Interrogé par Élise Lucet sur ces comportements, Patrick Bloche, premier adjoint à la mairie de Paris en charge du périscolaire, a affirmé que ces comportements sont « des comportements qu’on dit inappropriés. Si vous faites un baiser sur la bouche ou touchez un enfant de manière violente, ça, c’est vraiment typiquement l’objet d’un signalement et d’une suspension ».

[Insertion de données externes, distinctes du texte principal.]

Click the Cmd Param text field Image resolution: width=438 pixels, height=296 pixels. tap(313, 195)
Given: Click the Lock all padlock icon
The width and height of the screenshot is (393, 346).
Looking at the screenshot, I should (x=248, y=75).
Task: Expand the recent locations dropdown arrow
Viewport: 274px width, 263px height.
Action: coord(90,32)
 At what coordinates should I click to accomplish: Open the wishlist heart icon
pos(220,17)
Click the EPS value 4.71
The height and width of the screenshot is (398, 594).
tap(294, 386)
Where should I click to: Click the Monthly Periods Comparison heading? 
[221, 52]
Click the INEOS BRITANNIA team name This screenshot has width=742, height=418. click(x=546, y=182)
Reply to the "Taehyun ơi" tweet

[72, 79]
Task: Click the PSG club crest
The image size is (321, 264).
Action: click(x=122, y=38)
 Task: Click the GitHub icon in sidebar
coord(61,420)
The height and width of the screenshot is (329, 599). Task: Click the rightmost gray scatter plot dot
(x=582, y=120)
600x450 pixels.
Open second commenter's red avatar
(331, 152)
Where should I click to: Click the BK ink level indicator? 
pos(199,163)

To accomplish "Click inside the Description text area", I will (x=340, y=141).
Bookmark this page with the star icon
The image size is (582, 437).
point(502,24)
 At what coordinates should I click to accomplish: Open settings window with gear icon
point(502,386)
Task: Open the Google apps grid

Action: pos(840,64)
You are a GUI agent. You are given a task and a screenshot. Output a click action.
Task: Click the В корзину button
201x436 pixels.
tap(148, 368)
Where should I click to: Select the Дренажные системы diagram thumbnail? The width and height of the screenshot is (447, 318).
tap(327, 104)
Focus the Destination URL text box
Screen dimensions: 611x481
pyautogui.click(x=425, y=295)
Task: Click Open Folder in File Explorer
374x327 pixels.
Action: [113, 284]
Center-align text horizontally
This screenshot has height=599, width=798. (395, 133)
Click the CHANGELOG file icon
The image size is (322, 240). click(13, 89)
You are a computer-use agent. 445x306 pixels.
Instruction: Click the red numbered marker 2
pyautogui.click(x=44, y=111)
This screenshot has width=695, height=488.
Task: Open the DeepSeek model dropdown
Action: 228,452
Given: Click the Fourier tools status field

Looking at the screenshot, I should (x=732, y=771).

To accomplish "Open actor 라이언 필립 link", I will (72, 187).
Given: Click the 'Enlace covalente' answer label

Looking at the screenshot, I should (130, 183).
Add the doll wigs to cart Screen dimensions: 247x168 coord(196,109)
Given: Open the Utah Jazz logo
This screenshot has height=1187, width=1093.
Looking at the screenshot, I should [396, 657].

L’enquête révèle également des témoignages de parents dont les signalements de comportements suspects d’animateurs ne sont pas pris en compte, ainsi qu’un manque de cadre lors des recrutements. Elle met en avant des rémunérations faibles, des temps partiels subis et des emplois du temps fragmentés, alors que plus de cinq millions d’enfants sont accueillis chaque jour dans le périscolaire.
« Omerta », « dysfonctionnements systémiques »… Ces nombreuses défaillances ont provoqué l’incrédulité chez plusieurs candidats à la mairie de Paris. « Les images, filmées en caméra cachée, montrent des comportements inacceptables envers les enfants », a réagi Rachida Dati, maire LR de cet arrondissement et candidate à la mairie de Paris, dans un communiqué. Elle dénonce « l’omerta » ainsi que des « dysfonctionnements systémiques » qui persistent à la Ville de Paris et appelle à une enquête globale sur l’ensemble du périscolaire parisien, ainsi qu’à un plan d’urgence pour faire face à la montée des agressions sur les enfants et à une refonte totale du périscolaire.
De son côté, la candidate Insoumise Sophia Chikirou a déclaré avoir déposé une proposition de résolution pour une enquête parlementaire à la demande des parents d’élèves, afin de « faire la lumière sur le système périscolaire à Paris et partout en France ». « Qui sont les responsables ? Pourquoi les alertes n’ont-elles jamais été suivies d’effet ? », interroge-t-elle.
« Choc et colère devant l’enquête de Cash investigation », a pour sa part réagi Emmanuel Grégoire, candidat de l’union de la gauche hors LFI. « Les situations de violence mentionnées sont insupportables. Les manquements dans l’encadrement des enfants et dans le traitement des affaires signalées sont inadmissibles », a reconnu le député de Paris, qui avait lui-même révélé avoir été victime de violences sexuelles dans le cadre périscolaire durant son enfance. « Il faut tout revoir : les procédures, les contrôles, l’encadrement, la culture même d’une institution qui peut générer une forme de maltraitance quand des alertes ne sont pas traitées assez vite », a-t-il ajouté.
L’article 40 du code de procédure pénale stipule que toute autorité ayant connaissance d’un crime ou d’un délit doit en informer la justice.